Overall, the new interim final rule will include fewer types of degrees, raise wages H-1B workers should be paid, and shorten the length of visas for contract workers.
According to The Economic Times, the IT industry lobby group Nasscom said that the changes could potentially harm the U.S. economy by restricting access to talented workers from overseas and slowing down research and development processes due to the COVID-19 pandemic—a time when we need it most.
“These regulations seem to be based on misinformation about the programme and runs counter-productive to their very objective of saving the American economy and jobs,” a spokesperson from Nasscom said. “This is particularly relevant at a time when US businesses continue to face a huge deficit of STEM skills: overall U.S. unemployment rate grew from 4.1% in Jan-2020 to 8.4% in August-2020; while unemployment in computer occupations declined from 3% to 2.5% in this period.”

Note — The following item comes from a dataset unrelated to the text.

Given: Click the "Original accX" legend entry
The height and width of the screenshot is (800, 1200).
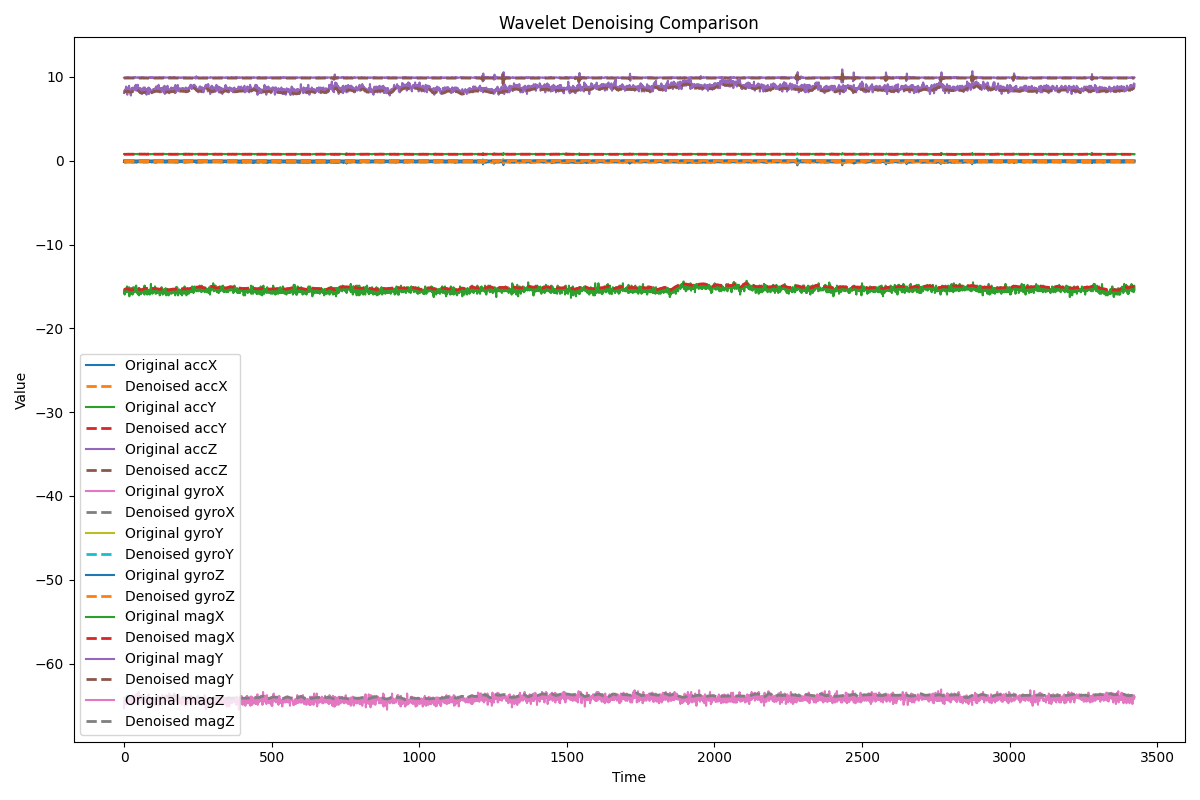Looking at the screenshot, I should pyautogui.click(x=170, y=366).
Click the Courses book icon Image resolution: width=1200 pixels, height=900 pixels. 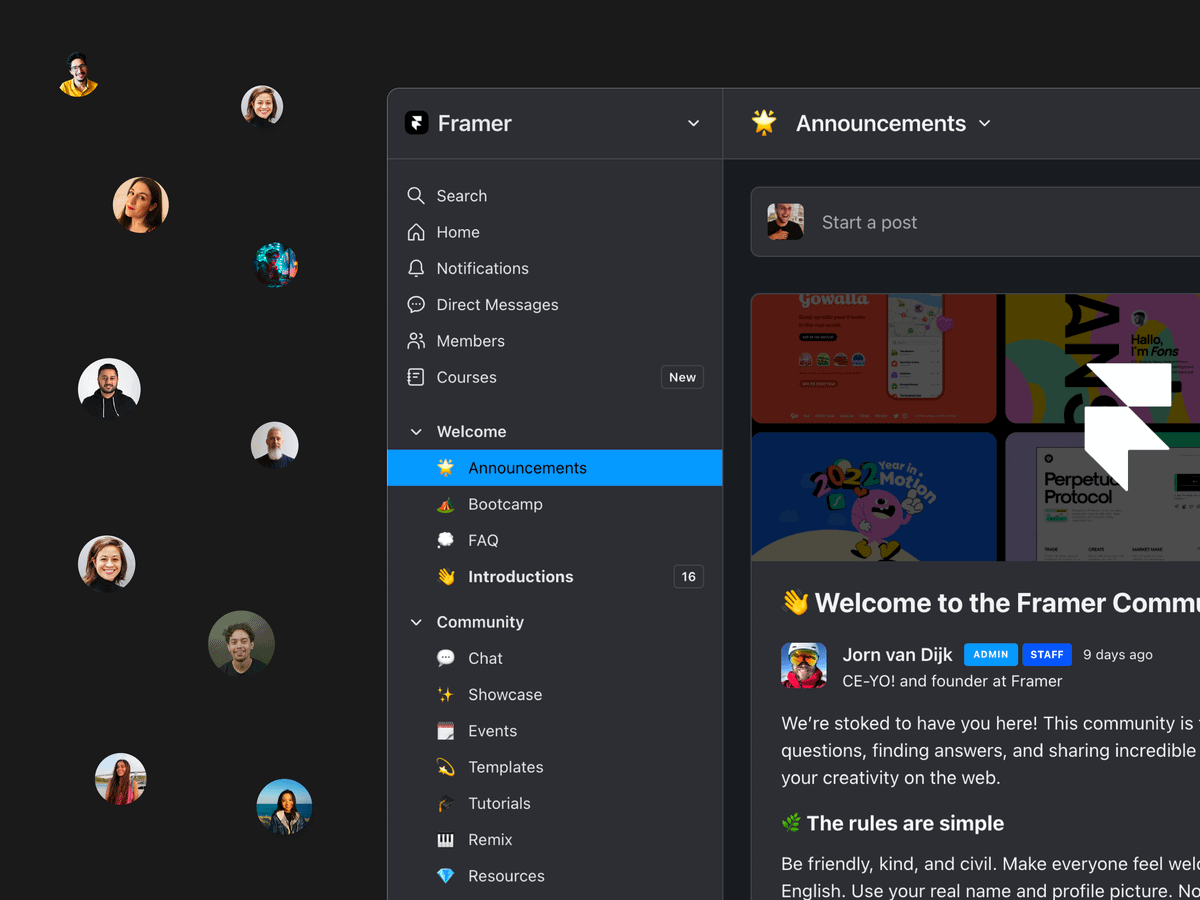pyautogui.click(x=416, y=377)
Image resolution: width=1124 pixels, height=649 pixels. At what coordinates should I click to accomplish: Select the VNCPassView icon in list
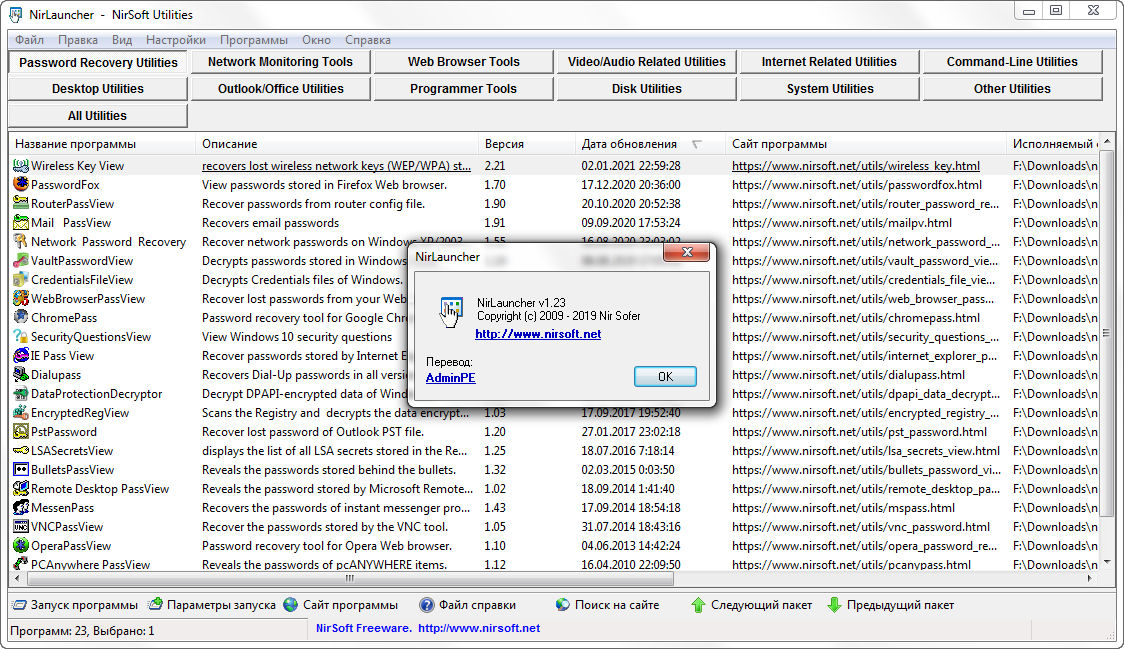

According to Quartz India, these new reforms could be a major blow to Indian technology companies, who get a bulk of H-1B visas doled out each year. It could also affect emerging niche fields such as artificial intelligence and bioinformatics. Not many U.S. universities offer these technologies and often professionals from loosely related fields will fill those positions.
Until now, foreigners with a bachelor’s degree were eligible for specialty occupations. However, now, they must be specialists in their exact field. For example, an electrical engineer can’t fill a software engineer position.
The DHS argues the new regulations will help put the American worker first.
“We have entered an era in which economic security is an integral part of homeland security,” U.S. Department of Homeland Security Acting Secretary Chad Wolf said. “Put simply, economic security is homeland security. In response, we must do everything we can within the bounds of the law to make sure the American worker is put first.”
Many immigration advocates are concerned there will be a talent gap when it comes to high tech jobs and that the new rules will worsen this gap by making it more difficult for U.S. companies to hire foreign workers.
This IFR went into effect on Oct. 8, and coincides with an overhaul of the four-tier wage level system for H1B visas.